Apple CEO Tim Cook confirmed during the company's latest earnings call that customers may have to wait several months to get their Mac Minis. This situation arises as Apple works to meet unexpectedly high demand. The shortage is primarily due to AI developers using this machine as a local platform to run autonomous agent tools, creating more demand than typical desktop buyers.

Cook stated that the Mac Mini and Mac Studio are excellent platforms for AI and agent tools. The adoption of these tools is happening faster than we expected.

Why Are AI Developers Buying Mac Minis?

The appeal of the Mac Mini for AI developers stems from its ability to run agent workloads continuously without relying on cloud infrastructure. The unified memory architecture of Apple Silicon allows the machine to perform inference and orchestration tasks efficiently without requiring a discrete GPU, which is an expensive and hard-to-source component. Higher memory configurations can run continuous autonomous agents without occupying the main workstation.

OpenClaw, an open-source tool for creating and running autonomous AI agents released earlier this year, seems to have accelerated adoption. Developers experimenting with locally prioritized agent setups are turning to the Mac Mini as a dedicated and always-on system for this purpose.

Mac Mini Supply Shortages and Delays

Some Mac Mini configurations from Apple's product lineup, including the 512GB memory variant, are already sold out. By late April, even the base model was out of stock on Apple's online store, with wait times extending to several months, according to Cook's comments during the earnings call.
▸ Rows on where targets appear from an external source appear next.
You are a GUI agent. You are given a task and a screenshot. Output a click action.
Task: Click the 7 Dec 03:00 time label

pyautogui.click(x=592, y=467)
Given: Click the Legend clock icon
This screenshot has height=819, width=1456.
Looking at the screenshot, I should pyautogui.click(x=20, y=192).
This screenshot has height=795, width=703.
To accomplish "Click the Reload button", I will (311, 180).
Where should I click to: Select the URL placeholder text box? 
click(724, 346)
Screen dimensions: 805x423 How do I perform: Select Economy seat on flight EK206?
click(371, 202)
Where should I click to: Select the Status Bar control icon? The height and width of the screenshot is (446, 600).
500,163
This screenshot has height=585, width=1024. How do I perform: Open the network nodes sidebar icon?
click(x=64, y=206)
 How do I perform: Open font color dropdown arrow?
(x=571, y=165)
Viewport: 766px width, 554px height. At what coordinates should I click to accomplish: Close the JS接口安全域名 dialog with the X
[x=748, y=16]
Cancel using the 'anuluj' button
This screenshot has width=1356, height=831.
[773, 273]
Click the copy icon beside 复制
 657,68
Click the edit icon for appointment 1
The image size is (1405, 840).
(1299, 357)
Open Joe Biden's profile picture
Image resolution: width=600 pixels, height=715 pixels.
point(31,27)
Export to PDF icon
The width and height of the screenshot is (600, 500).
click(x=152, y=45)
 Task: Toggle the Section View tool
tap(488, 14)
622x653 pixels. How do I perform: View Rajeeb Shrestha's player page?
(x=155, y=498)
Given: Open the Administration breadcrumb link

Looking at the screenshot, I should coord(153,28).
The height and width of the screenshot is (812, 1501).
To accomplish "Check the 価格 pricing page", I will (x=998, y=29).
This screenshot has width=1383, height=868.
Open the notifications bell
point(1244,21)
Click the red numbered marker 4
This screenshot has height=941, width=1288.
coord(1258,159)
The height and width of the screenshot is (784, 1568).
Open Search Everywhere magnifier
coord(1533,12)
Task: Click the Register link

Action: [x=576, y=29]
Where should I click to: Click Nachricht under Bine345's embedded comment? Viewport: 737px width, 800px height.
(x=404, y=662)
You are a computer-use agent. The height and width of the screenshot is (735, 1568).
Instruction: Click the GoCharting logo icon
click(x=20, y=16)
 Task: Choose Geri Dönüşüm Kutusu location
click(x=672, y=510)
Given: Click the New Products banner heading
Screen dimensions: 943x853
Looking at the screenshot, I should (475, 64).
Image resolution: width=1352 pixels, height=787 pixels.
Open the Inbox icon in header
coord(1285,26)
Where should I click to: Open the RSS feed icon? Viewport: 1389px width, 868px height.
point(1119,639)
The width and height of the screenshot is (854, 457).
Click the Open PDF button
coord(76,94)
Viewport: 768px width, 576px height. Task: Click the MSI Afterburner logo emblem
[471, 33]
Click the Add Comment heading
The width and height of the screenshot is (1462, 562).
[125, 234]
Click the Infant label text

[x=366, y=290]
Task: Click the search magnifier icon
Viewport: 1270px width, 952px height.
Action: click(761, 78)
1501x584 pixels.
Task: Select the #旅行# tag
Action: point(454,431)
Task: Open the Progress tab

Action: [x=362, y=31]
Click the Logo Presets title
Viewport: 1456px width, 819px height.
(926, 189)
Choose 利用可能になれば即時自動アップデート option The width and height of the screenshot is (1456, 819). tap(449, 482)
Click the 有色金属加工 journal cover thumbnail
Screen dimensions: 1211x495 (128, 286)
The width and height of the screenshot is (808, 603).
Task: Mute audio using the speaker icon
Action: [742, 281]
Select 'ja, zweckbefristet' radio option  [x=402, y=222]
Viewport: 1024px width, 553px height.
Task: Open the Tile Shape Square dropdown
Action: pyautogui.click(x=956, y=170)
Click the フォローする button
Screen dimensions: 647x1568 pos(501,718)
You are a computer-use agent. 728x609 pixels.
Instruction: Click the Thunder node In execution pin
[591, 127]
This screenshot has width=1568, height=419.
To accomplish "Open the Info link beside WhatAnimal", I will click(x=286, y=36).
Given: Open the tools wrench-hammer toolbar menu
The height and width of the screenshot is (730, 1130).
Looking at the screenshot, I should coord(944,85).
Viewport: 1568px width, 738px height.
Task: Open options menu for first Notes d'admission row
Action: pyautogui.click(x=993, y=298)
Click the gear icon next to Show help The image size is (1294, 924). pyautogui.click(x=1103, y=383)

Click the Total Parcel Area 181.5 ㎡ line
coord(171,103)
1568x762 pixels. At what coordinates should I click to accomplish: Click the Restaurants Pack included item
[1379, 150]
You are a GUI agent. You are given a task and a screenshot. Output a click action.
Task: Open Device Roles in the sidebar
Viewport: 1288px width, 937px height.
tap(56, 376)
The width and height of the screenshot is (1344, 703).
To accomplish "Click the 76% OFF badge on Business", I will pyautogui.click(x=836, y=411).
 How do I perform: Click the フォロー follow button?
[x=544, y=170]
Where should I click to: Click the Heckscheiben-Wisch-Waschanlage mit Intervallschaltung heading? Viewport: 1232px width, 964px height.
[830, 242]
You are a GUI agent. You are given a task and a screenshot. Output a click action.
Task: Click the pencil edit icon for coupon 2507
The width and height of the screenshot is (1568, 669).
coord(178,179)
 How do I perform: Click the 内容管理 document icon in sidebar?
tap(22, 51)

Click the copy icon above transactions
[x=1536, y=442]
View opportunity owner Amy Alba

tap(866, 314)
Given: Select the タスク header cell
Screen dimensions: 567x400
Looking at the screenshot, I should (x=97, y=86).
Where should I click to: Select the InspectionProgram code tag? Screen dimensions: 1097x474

This quarter, Mac sales reached $8.4 billion; this is a small share compared to iPhone revenue of approximately $57 billion. Although the Mac Mini constitutes a modest portion of Mac sales, it has become unexpectedly significant while planning Apple's production capacity for AI development workflows.

Apple is also experiencing supply constraints on the iPhone due to limited chip availability. Additionally, strong demand for the MacBook Neo is putting further pressure on the Mac lineup. Cook noted that the demand model for the Mac Mini represents a situation that the company is not fully prepared for at its current production levels.